┌──
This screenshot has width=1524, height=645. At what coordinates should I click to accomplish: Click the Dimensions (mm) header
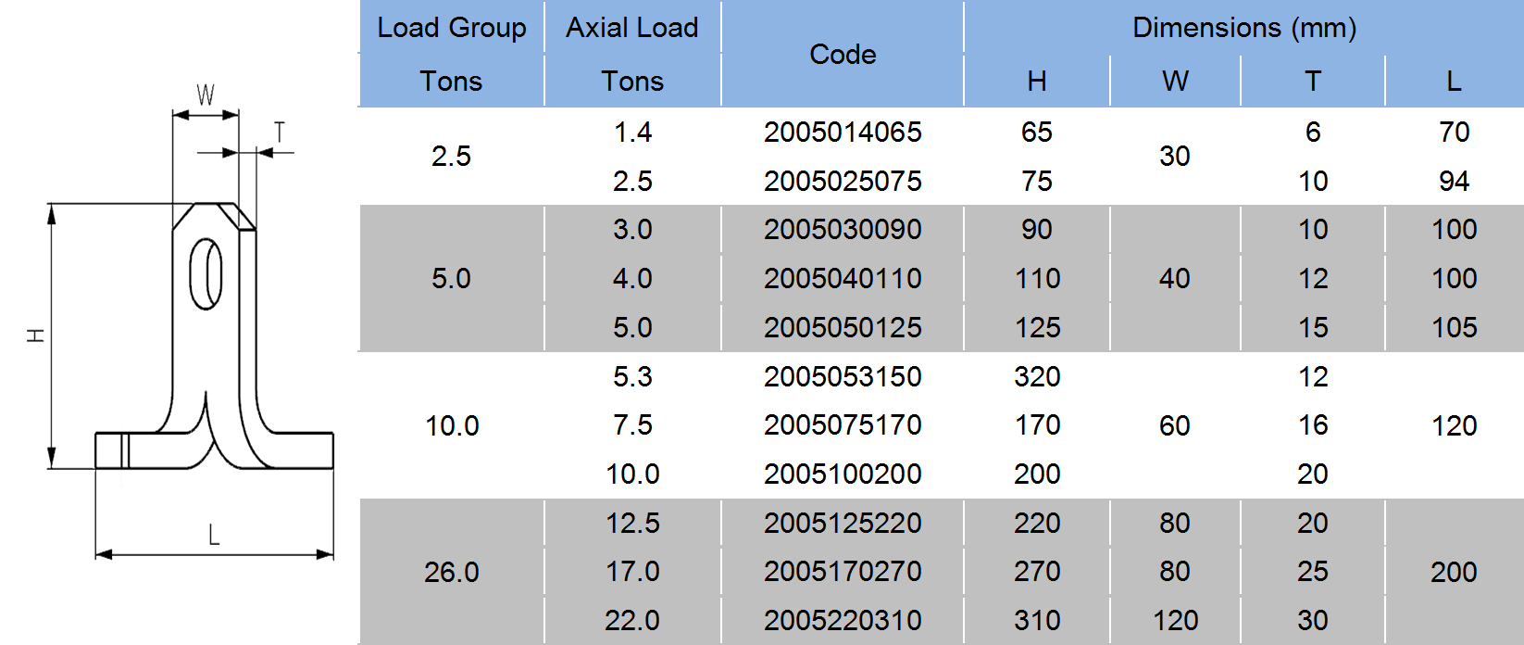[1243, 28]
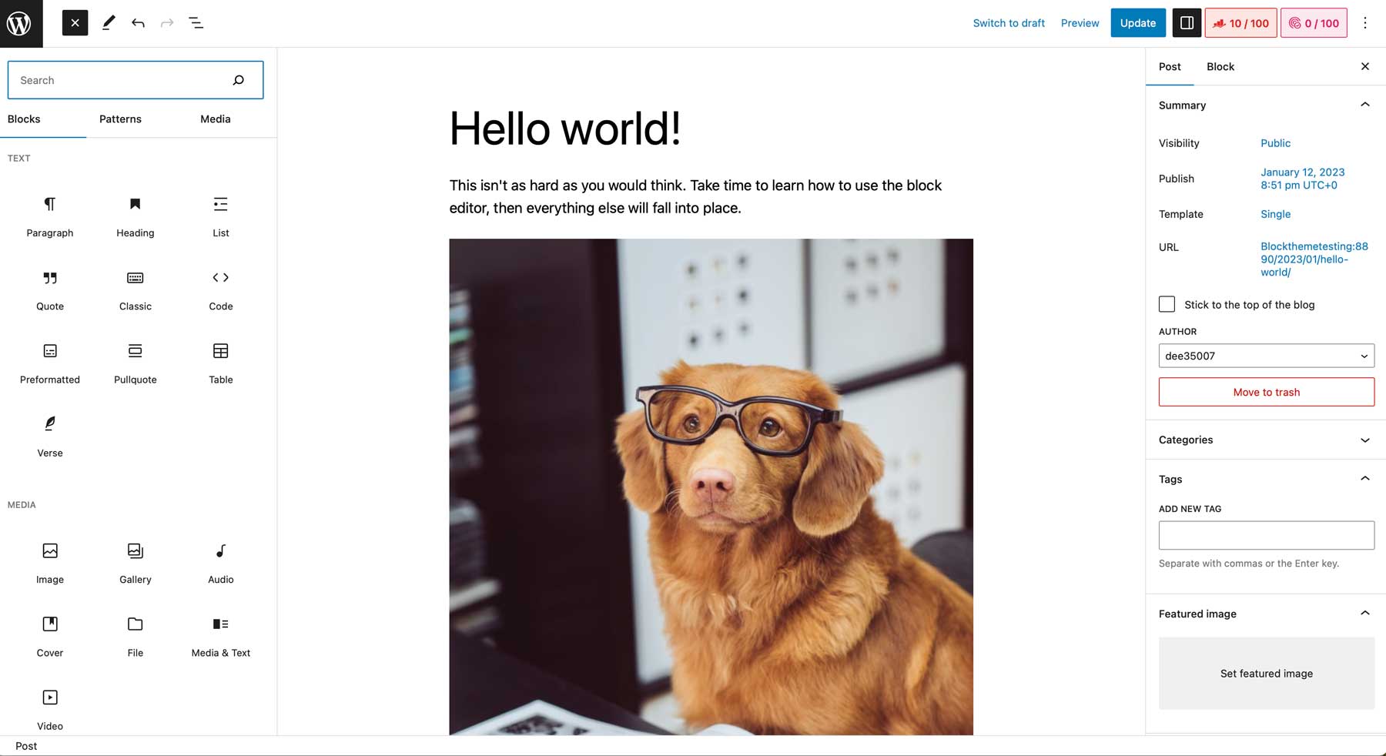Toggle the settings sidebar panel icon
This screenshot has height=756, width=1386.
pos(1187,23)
└──
Reproduce the data above, substituting "column heading" for "header" and keeping everything else unchanged. Leave the pictures out.

:: Reply to the task ::
This screenshot has width=1524, height=645. At what coordinates should I click to accomplish: Click the Dimensions (mm) column heading
[1243, 28]
Toggle the settings sidebar panel icon
This screenshot has height=756, width=1386.
pos(1187,23)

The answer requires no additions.